E Cunha levou Dilma até a guilhotina, lá seus algozes, previamente comprados, parte pelo mercado econômico, parte pelo próprio dinheiro público, executaram a sentença. O crime nunca existiu, mas disso todos já sabiam, e convenhamos, não fazia a mínima diferença, a final, cliente pagou, cliente recebeu. E muito bem pagos, os algozes executaram a sentença, da boca de muitos, uma desculpa que legalmente a nada servia, mas que aos néscios, aqueles que assistiam a morte da inoscente, diante de um pato amarelo, com danças coreografadas, e gritos de ódio, para esses, a desculpa serviu: Temos de sacrificar a mulher, pois a culpa das desgraças é do rombo, e o rombo é culpa dela.

Metade dos dementadores, sequer sabiam o que era rombo, mas de tanto se repetir a mentira, a mesma tornou-se em verdade. Dilma “causou” o rombo, o rombo derrubou Dilma. E isso disseram ao povo, entre homenagens a família e a torturadores, que a vítima encontrava-se abatida. E consumou-se o golpe.

Então para satisfazerem os fiéis do pato amarelo, colocaram no lugar da recém abatida presidenta, um novo, porém, ilegítimo presidente, que prometera ao povo, por ordem naquilo que a “ex” havia feito. E convocou-se o “timaço” da economia, e Meirelles foi convidado por Temer para capitanear o navio. A ordem era clara: Que o pobre pague a conta. E um décimo primeiro mandamento foi criado: Os juros da dívida pública, jamais deixarão de ser pagos. E assim foi, assim é.

Mas, a Rede Globo, aquela que conduziu os fiéis do pato por toda romaria do golpe, certo dia, resolveu trair o traidor, e no Jornal Nacional anunciou: “Contas do governo têm rombo de R$ 20 bilhões no pior julho em 21 anos”. Mas espera. A conta não fecha. Nem a do rombo, nem a do golpe.

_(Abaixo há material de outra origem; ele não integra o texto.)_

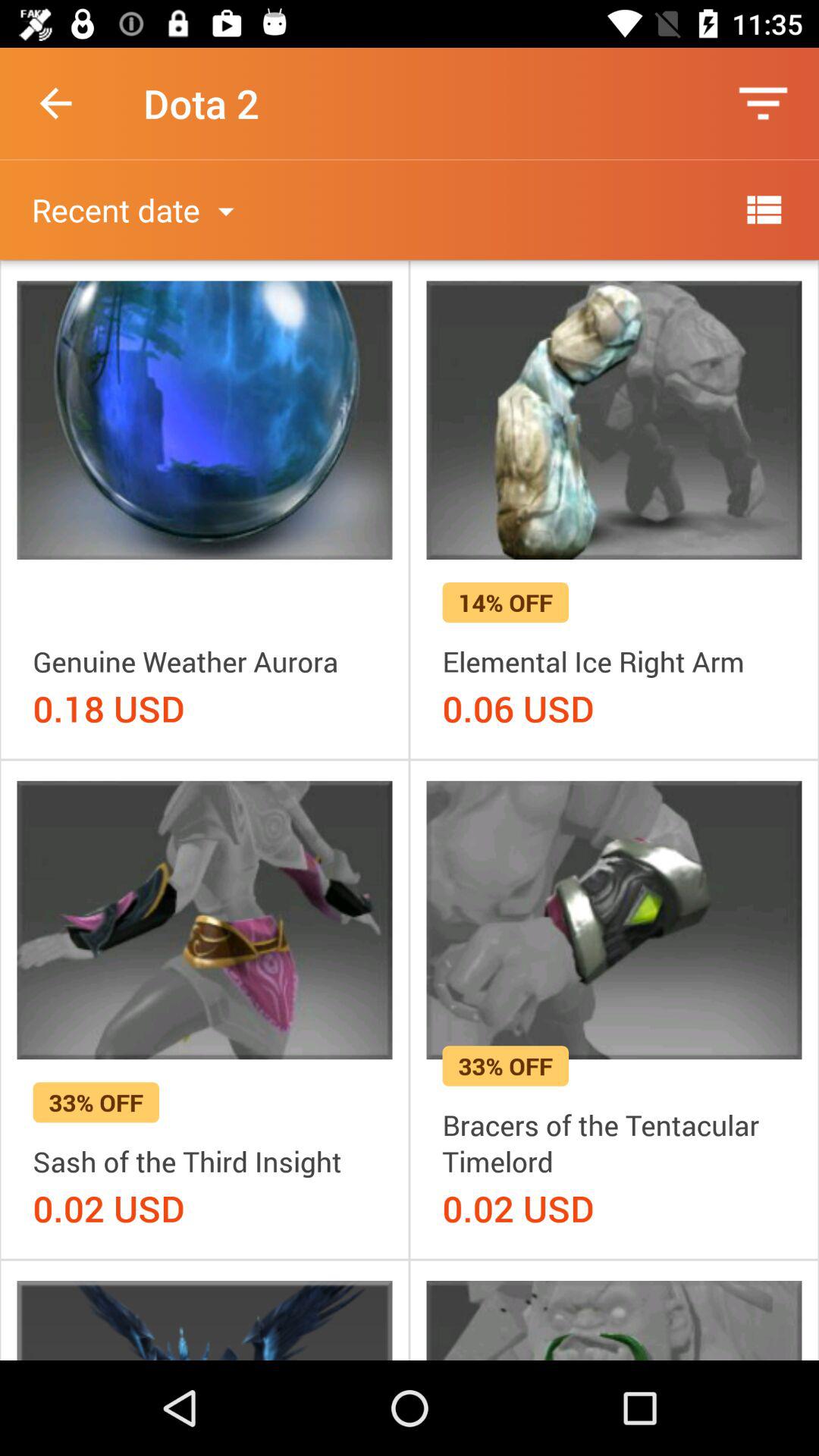
go to categories (763, 209)
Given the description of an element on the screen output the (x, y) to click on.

Temer não governou nem 2 anos, mas fez o pior estrago em mais de duas décadas. E agora? Agora nada! Está tudo bem, está tudo certo. Ninguém nunca esteve nem ai para rombo, os amarelos era por horror a pobre, os ricos para aprovar as reformas contra os amarelos, que se achando ricos, seriam parte dos tantos que pagariam as contas do golpe que ajudaram a dar.

E o rombo aumentou, o desemprego aumentou, o combustível, o gás, a comida, tudo, tudo aumentou. Mas algumas coisas diminuíram, os direitos trabalhistas, a comida na mesa do trabalhador, os repasses a saúde, os programas sociais, mas quem se importa? A final, tiraram Dilma, extirparam o PeTê, e o nada imparcial Moro, condenou Lula.

Tudo estava correndo bem. Não fosse por um fato, o golpe viveria sua plenitude: O “cachaça”, o “mortadela”, o “nove dedos” estava incendiando seu povo, aquele que antes chorava sem esperança, agora estampava um sorriso no rosto, a bandeira que estava guardada, agora tremulava ao vento, e a estrela que brilhava tímida, agora reluzia com todo seu brilho.

Eles não contavam que quando aquele homem dizia que o ódio jamais venceria a esperança, ele dizia uma verdade tão grande. Quem poderia imaginar, que o golpe estaria por ser derrotado, justamente por ela, a desprezada esperança?

E quem poderia pensar, que ele, aquele retirante nordestino, iletrado, inculto, carregaria tanta sabedoria, a ponto de no coração de seu povo, plantar a esperança? Pois plantou. Semeou e agora vai colher.

É claro que o eixo do mal tentará abafar a pequena semente, mas, eu creio, acredito de todo meu coração, que haverá farta colheita. Mas quem por mais de uma década semeou esperança, não poderá colher outra coisa que não a plenitude da democracia.

Que venham os maus. Nós dissiparemos suas trevas, com o brilho da nossa estrela.